(Records)

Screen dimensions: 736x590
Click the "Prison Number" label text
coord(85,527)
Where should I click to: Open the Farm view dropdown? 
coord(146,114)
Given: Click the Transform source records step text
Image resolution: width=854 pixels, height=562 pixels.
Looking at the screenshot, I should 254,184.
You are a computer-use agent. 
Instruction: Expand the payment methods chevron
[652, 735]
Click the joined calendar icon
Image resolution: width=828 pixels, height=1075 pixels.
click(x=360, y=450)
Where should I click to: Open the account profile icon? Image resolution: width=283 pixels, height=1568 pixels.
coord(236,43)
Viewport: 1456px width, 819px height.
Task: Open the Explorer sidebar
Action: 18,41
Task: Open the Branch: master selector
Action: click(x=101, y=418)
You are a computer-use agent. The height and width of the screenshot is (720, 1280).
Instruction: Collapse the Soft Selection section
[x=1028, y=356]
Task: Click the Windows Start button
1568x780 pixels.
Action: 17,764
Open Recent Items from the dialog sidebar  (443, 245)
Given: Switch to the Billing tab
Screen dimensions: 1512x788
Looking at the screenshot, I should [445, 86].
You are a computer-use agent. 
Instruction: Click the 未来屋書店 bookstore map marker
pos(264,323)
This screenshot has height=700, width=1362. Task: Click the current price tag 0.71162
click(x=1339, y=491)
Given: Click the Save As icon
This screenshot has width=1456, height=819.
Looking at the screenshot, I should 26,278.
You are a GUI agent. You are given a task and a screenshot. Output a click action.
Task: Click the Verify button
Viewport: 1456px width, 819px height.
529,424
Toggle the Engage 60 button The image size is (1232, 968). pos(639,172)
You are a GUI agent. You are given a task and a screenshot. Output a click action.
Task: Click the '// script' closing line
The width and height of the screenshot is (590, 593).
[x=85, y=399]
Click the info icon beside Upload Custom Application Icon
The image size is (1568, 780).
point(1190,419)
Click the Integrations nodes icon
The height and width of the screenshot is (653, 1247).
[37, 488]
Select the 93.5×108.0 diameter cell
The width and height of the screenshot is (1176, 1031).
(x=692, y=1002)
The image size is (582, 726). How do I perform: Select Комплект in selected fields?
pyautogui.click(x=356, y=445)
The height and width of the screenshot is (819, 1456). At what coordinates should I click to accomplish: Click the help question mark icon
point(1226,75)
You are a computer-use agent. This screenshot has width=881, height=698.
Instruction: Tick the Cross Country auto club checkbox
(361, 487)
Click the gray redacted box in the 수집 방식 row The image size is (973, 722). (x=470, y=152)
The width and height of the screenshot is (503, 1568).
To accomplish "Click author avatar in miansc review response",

#### Given request
Return the lines unchanged, beginning at the line that contains "Click the gray" and continuing through the end of the records.

#### Final answer
Click the gray redacted box in the 수집 방식 row The image size is (973, 722). (x=470, y=152)
The width and height of the screenshot is (503, 1568).
To accomplish "Click author avatar in miansc review response",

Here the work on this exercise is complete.